### Quoted passage ###

While in this work we could show that the SYNTA approach can lead to remarkable results, it is important to emphasize its differences to AI-based generative approaches such as GANs or DMs. With SYNTA being a purely knowledge-driven approach that relies on computer graphics methods only, aspects such as acquisition of vast amount of training data as well as the lack of interpretability—which are commonly associated with AI-based generative models—are bypassed. In this context, it is not necessary to acquire a significant amount of representative real-world images, as potential feature variations are parametrically incorporated within the simulation itself. Using computer graphics-based synthetic content generation provides the flexibility that is needed to incorporate realistic repeating image features and patterns, which are often observable in microscopic images (cells, nuclei, shapes, etc.), in interpretable and controllable simulations. Being a fully parametric approach, the proposed concept enables the integration of domain knowledge and human expertise directly in the data simulation process and thus the training data itself. This not only leads to more robust and unbiased DL models, but it also allows to incorporate specific image features that a DL model implicitly learns during training. In addition, the acquisition of high-quality manual annotations is bypassed since ground truth labels are automatically derived from the simulation process. Also, with SYNTA being a lightweight texture-based simulation only, no dedicated compute resources are required to generate a realistic dataset within a reasonable time frame. While using consumer-grade graphics cards may significantly accelerate the rendering process, the rendering time for a single realistic muscle image and its ground truth segmentation mask takes ~2 min only.

Still, complex challenges have to be faced when using computer graphics methods in the context of histopathology over AI-based generative models. One significant hurdle involves accurately simulating the intricate variations in tissue, cells, and textures that are characteristic of real histopathological images. Variability in tissue morphology, staining techniques, and sample preparation protocols can introduce a wide range of visual features that need to be replicated within the simulation. Capturing the diversity and subtle nuances of cellular structures and textures is essential for generating realistic and valuable synthetic datasets. Replicating this degree of complexity demands advanced expertise in computer graphics and may require considerable manual effort. However, compared to the manual effort of real-world data acquisition and labeling, this process still poses are reasonable and cost-effective alternative. In addition, ensuring that these synthetic images are realistic compared to actual histopathological samples may be critical for their use in training deep learning models. In this context, it may require domain-experts such as pathologists to determine the simulation parameters and validate the synthetic data in terms of realism and correctness.

With SYNTA being a proof-of-concept that is highly specialized for muscle histopathology images, our future work will explore its generalizability for applications within other domains and imaging modalities. While real-world biomedical images are very diverse and show a high degree of complexity, the image features often follow repeating patterns which can be represented by means of computer graphics methods. Hence, we are confident that this approach poses an interpretable and controllable alternative to state-of-the art image synthesis methods in biomedicine and histopathology. It may represent a first step to accelerate the development of quantitative image analysis solutions, increasing the level of representativeness of the generated synthetic datasets while also enhancing the interpretability of generative models.

### Data records ###

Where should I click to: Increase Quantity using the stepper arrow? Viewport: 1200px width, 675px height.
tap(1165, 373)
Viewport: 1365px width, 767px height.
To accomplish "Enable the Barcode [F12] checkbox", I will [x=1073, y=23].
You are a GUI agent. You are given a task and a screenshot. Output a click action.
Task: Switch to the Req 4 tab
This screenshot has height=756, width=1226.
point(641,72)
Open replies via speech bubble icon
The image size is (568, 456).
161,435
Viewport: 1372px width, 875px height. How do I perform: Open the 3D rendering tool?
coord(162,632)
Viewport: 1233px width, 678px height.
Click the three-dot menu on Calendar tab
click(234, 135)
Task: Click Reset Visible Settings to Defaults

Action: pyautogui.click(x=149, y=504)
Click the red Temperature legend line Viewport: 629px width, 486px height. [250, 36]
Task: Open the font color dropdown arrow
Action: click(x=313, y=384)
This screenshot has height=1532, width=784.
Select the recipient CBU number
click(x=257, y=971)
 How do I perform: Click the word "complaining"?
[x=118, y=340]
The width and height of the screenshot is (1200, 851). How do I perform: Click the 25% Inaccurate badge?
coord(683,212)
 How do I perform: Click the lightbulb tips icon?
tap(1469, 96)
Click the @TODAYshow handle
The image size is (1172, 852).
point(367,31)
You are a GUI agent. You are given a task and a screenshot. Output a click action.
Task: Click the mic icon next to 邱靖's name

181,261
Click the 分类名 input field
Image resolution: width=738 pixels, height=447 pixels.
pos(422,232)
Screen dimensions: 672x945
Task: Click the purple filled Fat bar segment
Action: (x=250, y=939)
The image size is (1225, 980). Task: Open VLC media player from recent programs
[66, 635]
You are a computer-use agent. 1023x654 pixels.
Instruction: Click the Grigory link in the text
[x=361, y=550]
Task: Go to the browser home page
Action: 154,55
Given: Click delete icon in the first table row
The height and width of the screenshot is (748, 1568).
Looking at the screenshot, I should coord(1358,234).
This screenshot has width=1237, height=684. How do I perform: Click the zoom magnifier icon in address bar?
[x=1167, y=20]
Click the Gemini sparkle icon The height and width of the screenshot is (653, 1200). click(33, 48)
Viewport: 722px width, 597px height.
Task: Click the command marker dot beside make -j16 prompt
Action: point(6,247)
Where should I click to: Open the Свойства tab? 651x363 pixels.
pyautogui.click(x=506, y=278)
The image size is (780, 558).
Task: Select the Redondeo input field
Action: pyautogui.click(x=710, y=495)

###

Problem A:
According to the passage on SYNTA, which sources of variability can introduce a wide range of visual features that must be replicated in the simulation? List all of them.
Problem B:
Decide whether each statement agrees with the passage on SYNTA, and support each yes or no with the deciding words from the passage, quoted exactly.
(i) Rendering one realistic muscle image together with its ground truth segmentation mask takes about two minutes.
(ii) Generating a realistic dataset with SYNTA requires dedicated compute resources.
(iii) SYNTA is presented as a general-purpose method already suited to many imaging modalities.

Answer section A:
- Tissue morphology
- Staining techniques
- Sample preparation protocols

Answer section B:
(i) Yes: "the rendering time for a single realistic muscle image and its ground truth segmentation mask takes ~2 min only."
(ii) No: "no dedicated compute resources are required to generate a realistic dataset within a reasonable time frame."
(iii) No: "With SYNTA being a proof-of-concept that is highly specialized for muscle histopathology images, our future work will explore its generalizability for applications within other domains and imaging modalities."